Synthesis and in‐vivo taste assessment of meloxicam pivalate
Published in Drug Development and Industrial Pharmacy, 2019
Bandoo C. Chatale, Mariam S. Degani
Meloxicam (MX) is a nonsteroidal anti-inflammatory drug, widely used for management of arthritis and pain [3]. Patient noncompliance of MX is associated with the bitterness of the molecule. Various physical techniques have been developed to improve taste of formulations containing MX. MX oral dissolving films using polyvinylpyrrolidone and 2-hydroxypropyl-β-cyclodextrin (2-HP-β-CD) polymer fiber materials or nanofiber mats have been developed using electrospinning process to obtain a stable, fast releasing, and taste-masking formulation [4]. Taste-masked MX orally disintegrating tablets with enhanced dissolution were prepared using combinations of ion exchange resins and 2-HP-β-CD to mask the bitter taste and enhance dissolution of MX [5,6]. Another effective method for taste improvement is the chemical modification approach that is prodrug synthesis.

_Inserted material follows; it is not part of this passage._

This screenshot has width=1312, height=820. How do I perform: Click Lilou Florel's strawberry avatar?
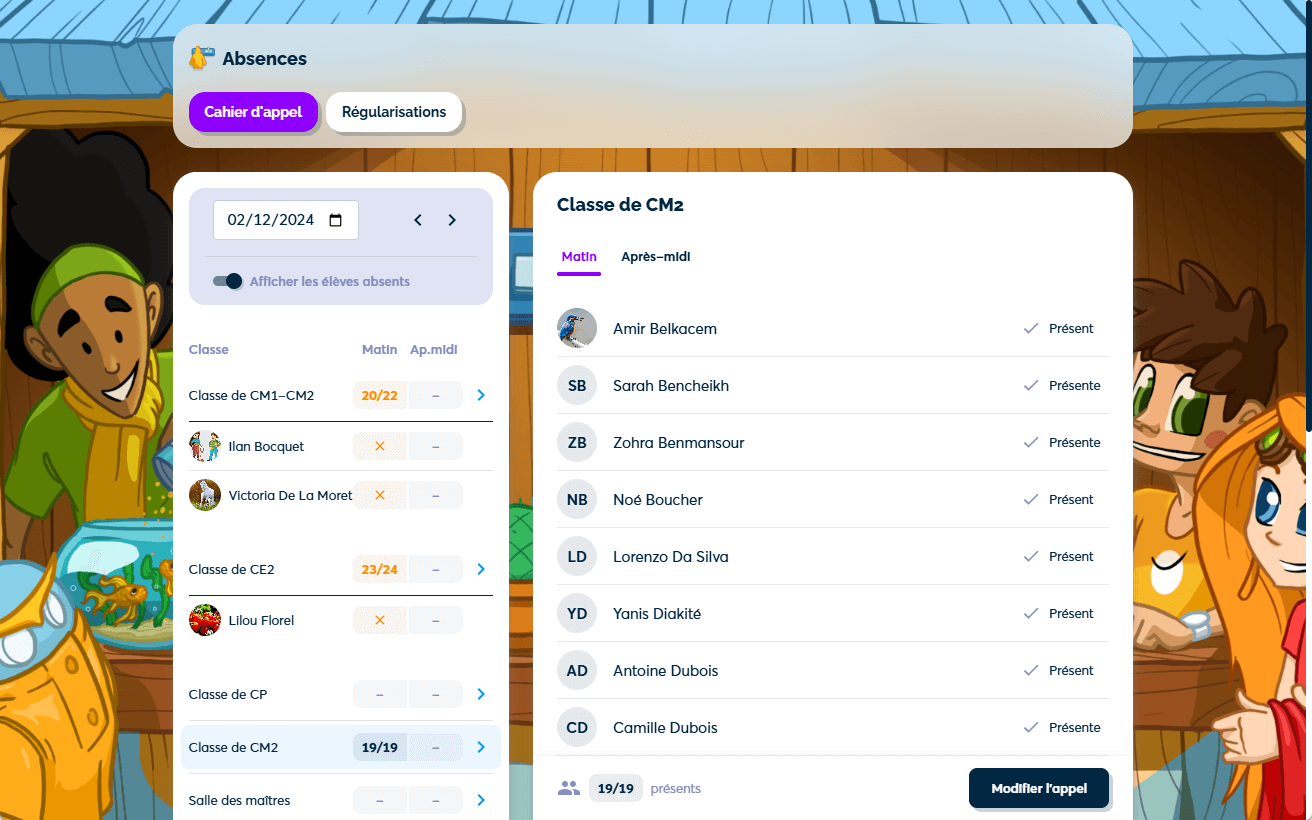coord(205,620)
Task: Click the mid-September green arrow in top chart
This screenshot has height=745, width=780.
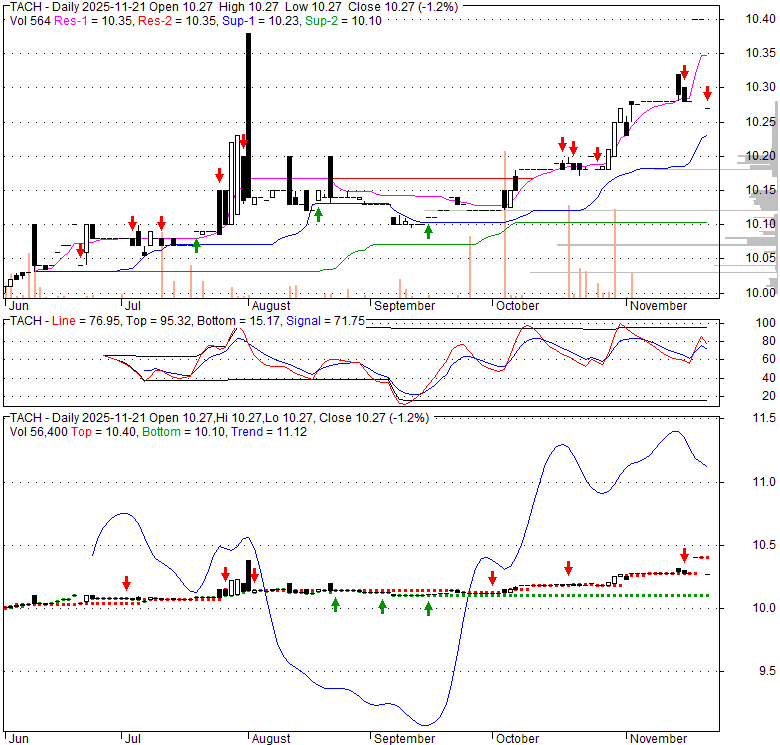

Prodrugs of nonsteroidal anti-inflammatory drugs have been synthesized to reduce bitter taste as well as side effects such as ulceration potential due to irritation of gastrointestinal mucosa [7]. These prodrugs include guiacol ester of ibuprofen, nitroxybutylesters of flurbiprofen, ketoprofen, and prodrugs of piroxicam such as ampiroxicam, droxicam, and pivoxicam [8–12]. However, the prodrug development of MX has not been reported previously.